2021年1月18日(月)

▼三重大付属病院で発生した2つの事件の共通項は寄付金目当てということだろう。医療機器を巡る贈収賄事件では、臨床麻酔部の元教授は競合メーカーに「機器の性能に興味はない。寄付した社の製品を入れる」と伝えていたという。元教授の部下が起こしたカルテ改ざん事件も、薬品会社からの寄付狙いだったと第三者委員会が報告している

▼巨額の税金が横領された県のカラ出張事件は、事業に伴う飲食費への議会などの厳しい視線が動機の一つで、架空工事、実態のない残業手当などの裏金づくりに走った。やがて慶弔費や官官接待に使われ、職員同士の飲食代に消える。

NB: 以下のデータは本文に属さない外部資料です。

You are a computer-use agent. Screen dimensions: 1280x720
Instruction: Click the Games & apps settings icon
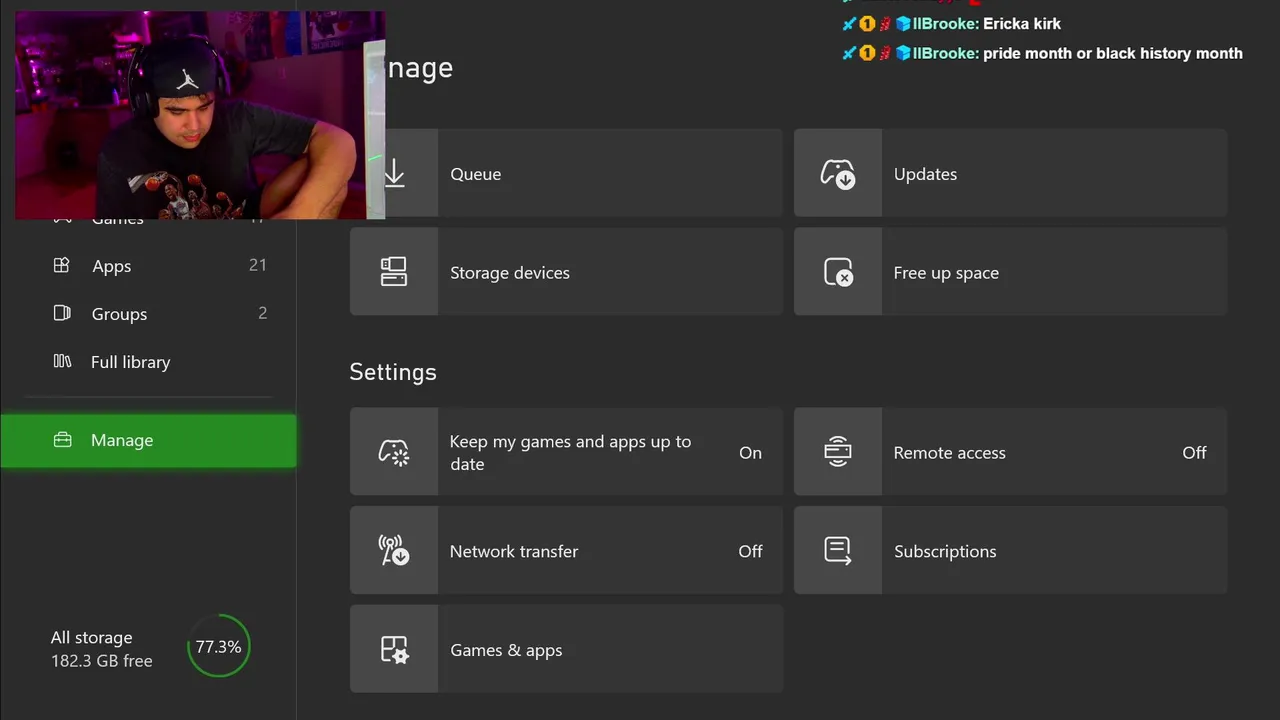(394, 650)

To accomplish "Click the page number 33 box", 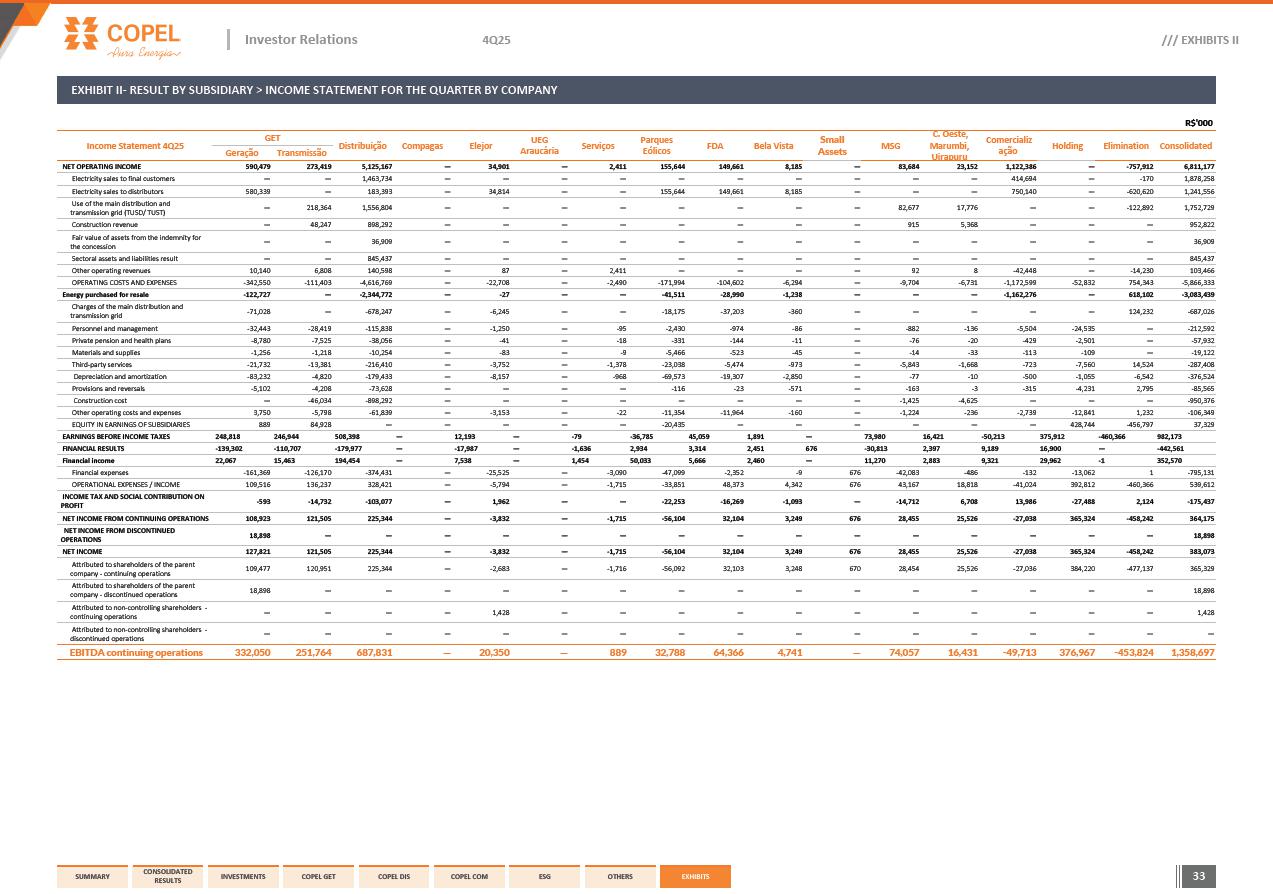I will pos(1198,876).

三重大事件でも寄付金の半額が飲食費に使われたという。人のすること、考えることに違いはない

▼とすると、きっかけは大学における研究費の削減と研究室単位での寄付金集めの義務化か。昨年就任した伊佐地秀司病院長は横断的な臨床研究の推進と地域医療への貢献を目標にあげた。新しい治療を生み出す臨床研究に力を入れていくという。大学法人化以来の生き残り策と無縁ではあるまい

▼国は平成27年、文系学部の「社会的要請の強い分野への転換」を求めた。昨年は「GIGAスクール構想」など、経済界の要請へカジを切っている。三重大付属病院の臨床麻酔部がどうするかはともかく、独立性の高い部門であり「臨床研究を病院全体と診療科を横断したようなところで研究プロジェクトとして進めたい」(伊佐地病院長)という方法論とは遠い位置にあるに違いない

▼背に腹は腹は代えられないという声が聞こえてくる気もする。